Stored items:
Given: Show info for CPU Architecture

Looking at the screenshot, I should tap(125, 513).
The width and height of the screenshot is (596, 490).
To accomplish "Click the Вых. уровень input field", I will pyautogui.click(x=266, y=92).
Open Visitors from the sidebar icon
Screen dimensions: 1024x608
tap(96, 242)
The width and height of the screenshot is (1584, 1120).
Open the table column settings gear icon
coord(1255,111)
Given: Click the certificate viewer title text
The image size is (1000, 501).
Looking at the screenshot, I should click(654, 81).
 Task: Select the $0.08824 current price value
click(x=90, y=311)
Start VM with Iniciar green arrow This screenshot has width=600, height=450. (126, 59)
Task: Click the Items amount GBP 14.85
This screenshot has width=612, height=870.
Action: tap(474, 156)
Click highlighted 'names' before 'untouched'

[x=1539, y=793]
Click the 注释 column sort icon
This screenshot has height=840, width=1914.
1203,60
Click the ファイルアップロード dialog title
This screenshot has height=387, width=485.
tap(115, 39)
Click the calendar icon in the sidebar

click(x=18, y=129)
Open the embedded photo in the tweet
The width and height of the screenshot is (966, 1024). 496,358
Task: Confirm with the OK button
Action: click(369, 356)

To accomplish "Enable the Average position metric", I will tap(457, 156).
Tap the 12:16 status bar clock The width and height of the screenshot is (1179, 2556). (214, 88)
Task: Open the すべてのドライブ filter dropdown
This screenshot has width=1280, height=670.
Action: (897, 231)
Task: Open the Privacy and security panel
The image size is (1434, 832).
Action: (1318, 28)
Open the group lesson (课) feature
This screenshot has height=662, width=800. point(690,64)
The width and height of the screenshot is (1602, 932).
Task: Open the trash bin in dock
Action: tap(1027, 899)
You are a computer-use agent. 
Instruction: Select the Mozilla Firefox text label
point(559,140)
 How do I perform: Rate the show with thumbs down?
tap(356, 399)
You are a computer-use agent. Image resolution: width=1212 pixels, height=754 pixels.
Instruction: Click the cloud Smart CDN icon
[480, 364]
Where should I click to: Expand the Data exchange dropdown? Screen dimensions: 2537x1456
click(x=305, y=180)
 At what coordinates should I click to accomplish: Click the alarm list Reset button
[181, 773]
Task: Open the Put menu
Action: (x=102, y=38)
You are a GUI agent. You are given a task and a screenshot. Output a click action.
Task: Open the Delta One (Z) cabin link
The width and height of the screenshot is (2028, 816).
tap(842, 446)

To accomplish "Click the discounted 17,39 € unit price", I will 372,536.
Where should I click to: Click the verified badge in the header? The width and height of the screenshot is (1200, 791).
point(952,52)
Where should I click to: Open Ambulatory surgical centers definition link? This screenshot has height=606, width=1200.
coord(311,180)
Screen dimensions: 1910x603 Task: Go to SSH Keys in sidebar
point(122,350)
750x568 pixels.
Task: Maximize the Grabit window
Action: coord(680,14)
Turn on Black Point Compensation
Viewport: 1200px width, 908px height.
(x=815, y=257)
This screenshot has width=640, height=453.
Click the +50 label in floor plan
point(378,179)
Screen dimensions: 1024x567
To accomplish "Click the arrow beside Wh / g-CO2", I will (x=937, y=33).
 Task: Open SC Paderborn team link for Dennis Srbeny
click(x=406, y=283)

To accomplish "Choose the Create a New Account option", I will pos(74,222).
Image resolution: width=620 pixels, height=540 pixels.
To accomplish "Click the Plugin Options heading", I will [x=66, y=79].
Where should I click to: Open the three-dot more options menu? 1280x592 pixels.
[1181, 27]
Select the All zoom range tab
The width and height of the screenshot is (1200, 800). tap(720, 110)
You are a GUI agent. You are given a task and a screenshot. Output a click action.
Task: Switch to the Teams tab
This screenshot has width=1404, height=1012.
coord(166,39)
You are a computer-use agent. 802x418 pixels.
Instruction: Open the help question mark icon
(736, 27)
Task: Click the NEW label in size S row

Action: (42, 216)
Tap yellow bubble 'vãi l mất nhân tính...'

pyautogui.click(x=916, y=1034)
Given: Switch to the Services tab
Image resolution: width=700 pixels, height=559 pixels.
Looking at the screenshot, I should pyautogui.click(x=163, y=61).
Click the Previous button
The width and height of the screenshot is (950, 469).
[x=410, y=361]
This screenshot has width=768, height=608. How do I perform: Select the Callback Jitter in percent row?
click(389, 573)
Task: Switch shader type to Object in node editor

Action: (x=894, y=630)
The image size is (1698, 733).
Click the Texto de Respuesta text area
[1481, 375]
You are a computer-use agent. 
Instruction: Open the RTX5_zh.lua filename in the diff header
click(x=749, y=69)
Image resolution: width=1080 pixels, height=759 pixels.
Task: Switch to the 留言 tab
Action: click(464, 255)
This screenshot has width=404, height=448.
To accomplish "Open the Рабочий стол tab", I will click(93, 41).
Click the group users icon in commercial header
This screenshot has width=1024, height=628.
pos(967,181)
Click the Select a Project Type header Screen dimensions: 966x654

● Exercise objective: With the string "arrow" as the key, filter the data above and show the lines that match.

● Answer to this problem:
Start VM with Iniciar green arrow This screenshot has width=600, height=450. (126, 59)
To accomplish "Click the arrow beside Wh / g-CO2", I will (x=937, y=33).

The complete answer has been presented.